“Quand vous habitez et travaillez à Lagos, il y a une énergie incroyable ! Vous ne pouvez qu’être conquis.”
C’est avec la passion qui caractérise les entrepreneurs nigérians que Silas Okwoche nous explique ce qui l’a poussé à se lancer dans l’aventure Nerve. “Nous sommes la génération quitte ou double, nous devons passer outre les difficultés liés à notre environnement” pour avoir un impact positif. La startup technologique qu’il a co-fondé en 2013 est prête à devenir la prochaine “Success Story” nigériane.
Imaginez une plateforme où les africains des quatre coins du continent peuvent publier des courts-métrages, de la musique, des livres sur un smartphone conçu brillamment. Un iTunes à la saveur africaine en somme ! Une entreprise à la fois de software et de hardware. Fin 2014, la jeune startup est arrivée au top 5 de la finale de Démo Africa qui se tenait à Lagos pour la première fois. La récompense ? Un séjour dans la Silicon Valley pour pitcher à la grand-messe, la conférence Démo Fall San Jose, pendant la Global Entrepreneurship Week (GEW).

DONNÉES FOURNIES -
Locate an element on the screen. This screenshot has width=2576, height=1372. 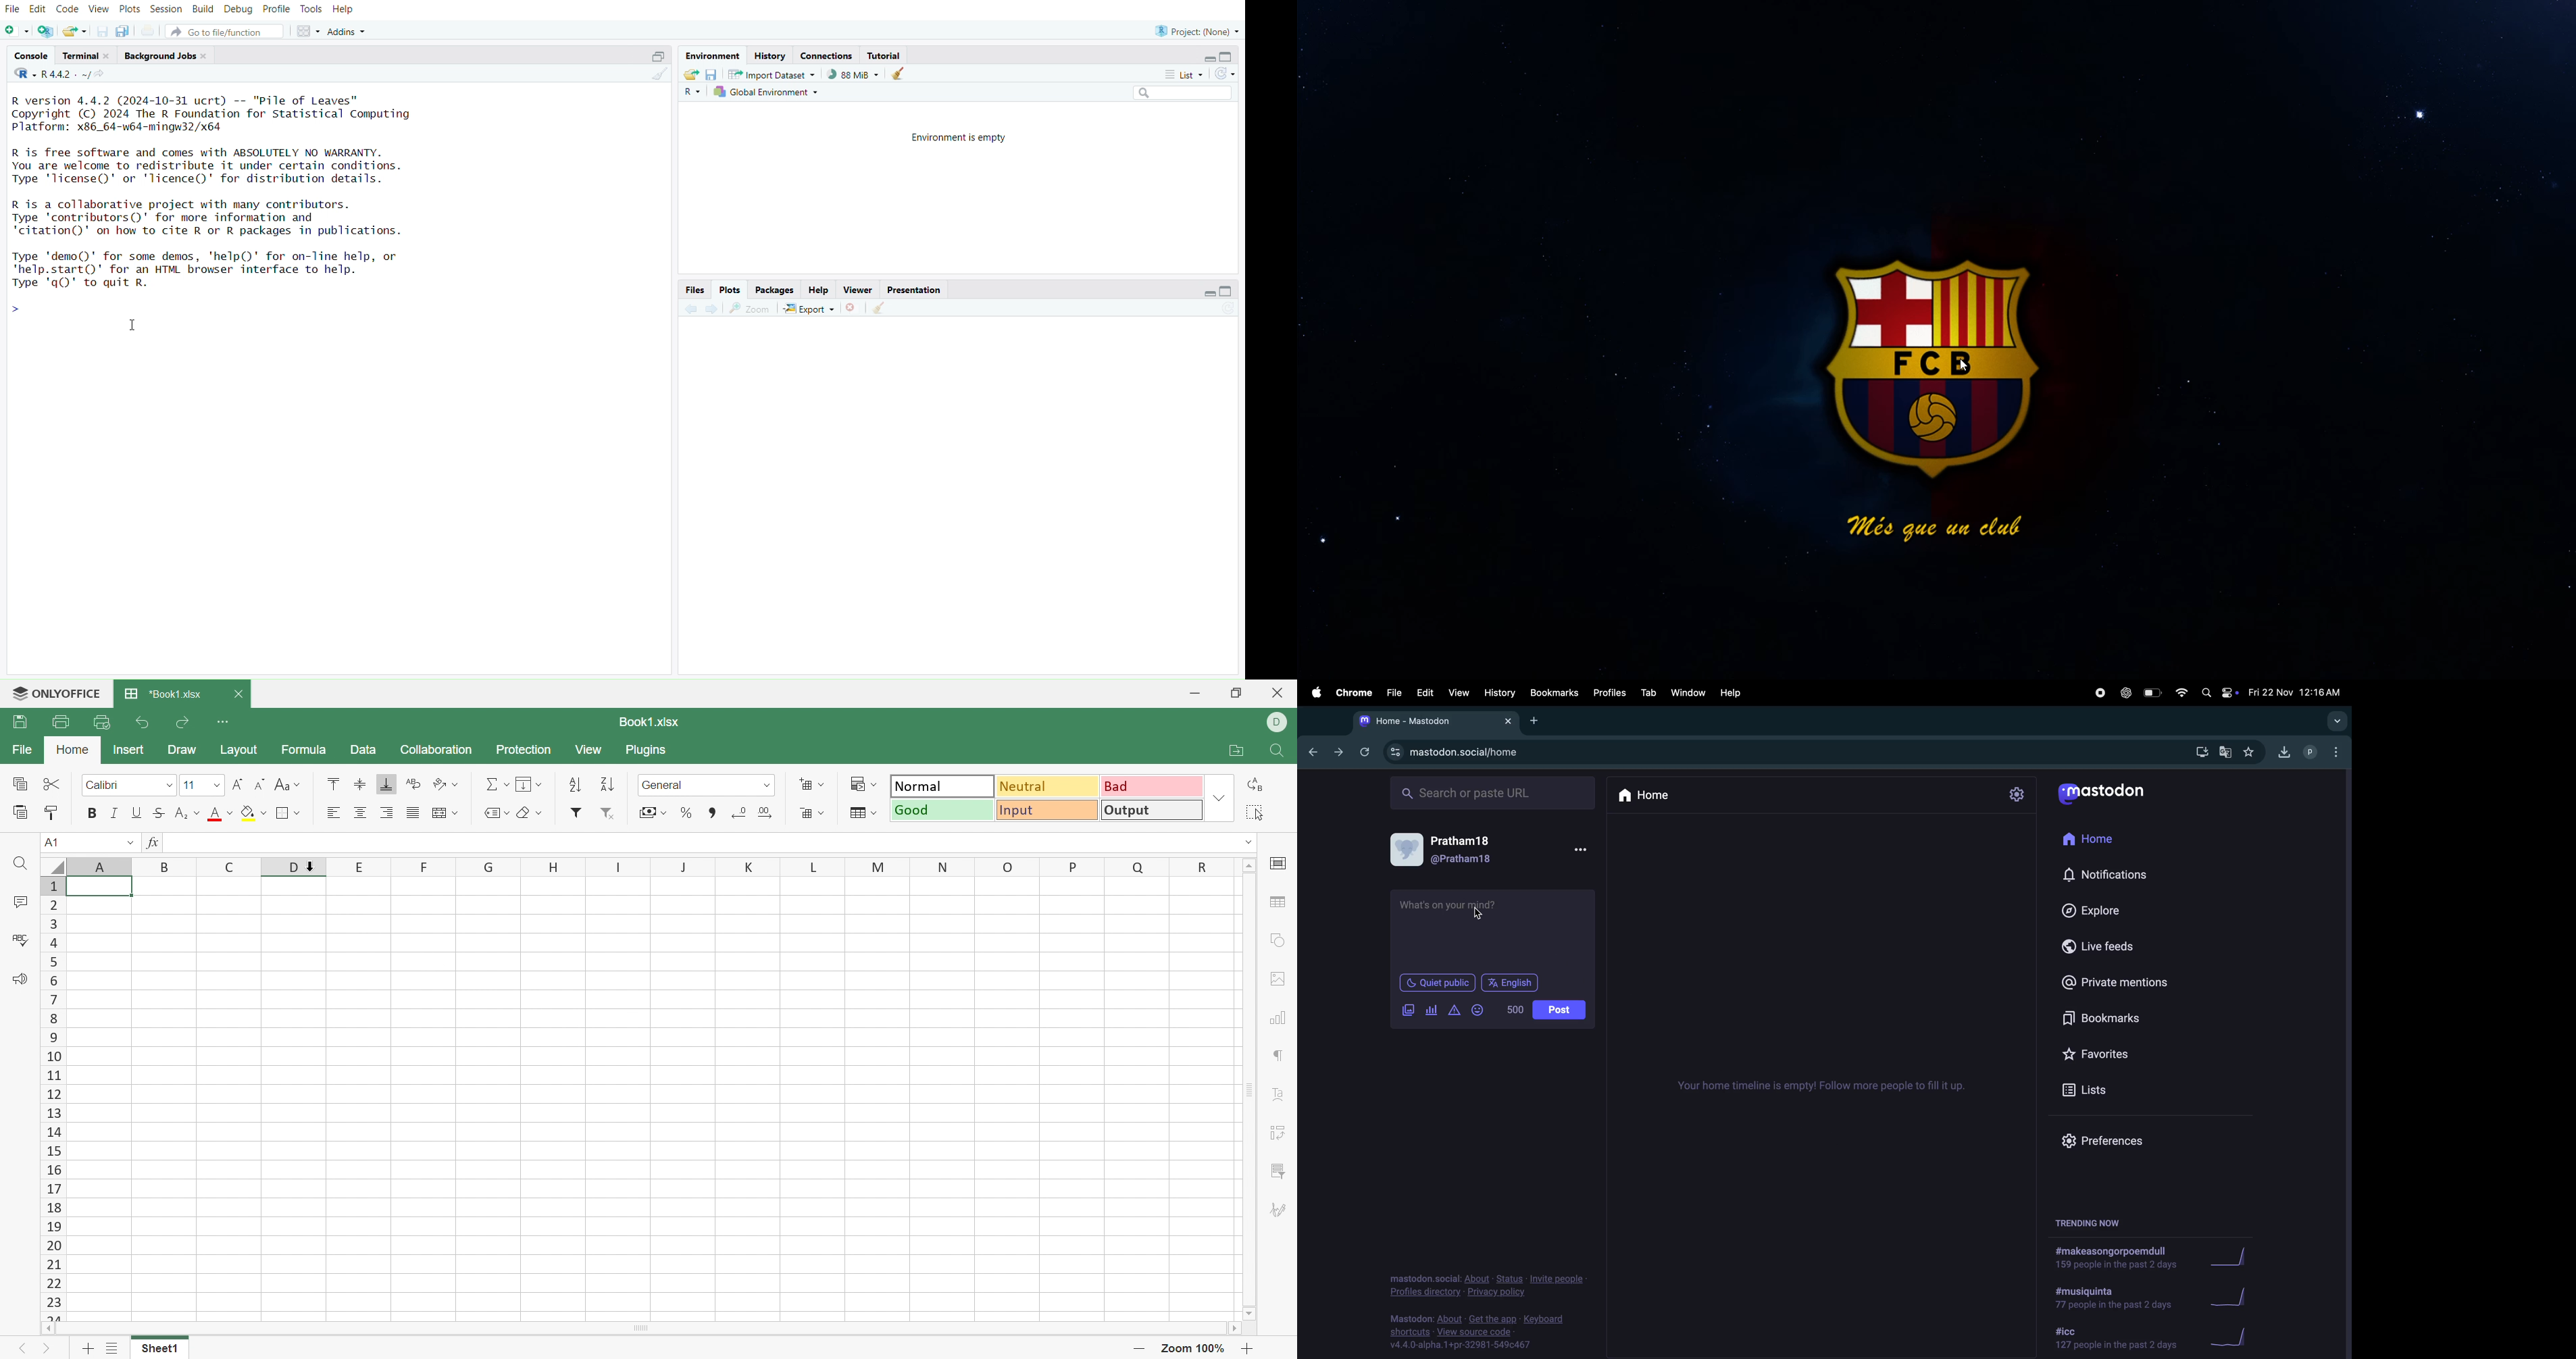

CONSIGNE 1 - Dressez la liste des types de contenus que, d’après le texte sur Nerve, les Africains peuvent publier sur la plateforme.
CONSIGNE 2 - Indiquez si chacune des affirmations suivantes est conforme au texte sur Nerve, en répondant par oui ou par non et en citant les mots du texte qui permettent de trancher. (a) Nerve a été cofondée en 2013. (b) La finale de Démo Africa s’est tenue à Nairobi. (c) Nerve se présente uniquement comme une entreprise de software.
CONSIGNE 3 - Recopiez fidèlement le passage du texte sur Nerve qui commence à « Imaginez une plateforme » et se termine à « Entrepreneurship Week (GEW). ».
Les données ci-dessus sont un matériau distinct du texte cité.

RÉPONSE ATTENDUE 1 - Les courts-métrages, la musique et les livres.

RÉPONSE ATTENDUE 2 -
(a) Oui : « La startup technologique qu’il a co-fondé en 2013 ».
(b) Non : « la finale de Démo Africa qui se tenait à Lagos pour la première fois ».
(c) Non : « Une entreprise à la fois de software et de hardware. »

RÉPONSE ATTENDUE 3 -
Imaginez une plateforme où les africains des quatre coins du continent peuvent publier des courts-métrages, de la musique, des livres sur un smartphone conçu brillamment. Un iTunes à la saveur africaine en somme ! Une entreprise à la fois de software et de hardware. Fin 2014, la jeune startup est arrivée au top 5 de la finale de Démo Africa qui se tenait à Lagos pour la première fois. La récompense ? Un séjour dans la Silicon Valley pour pitcher à la grand-messe, la conférence Démo Fall San Jose, pendant la Global Entrepreneurship Week (GEW).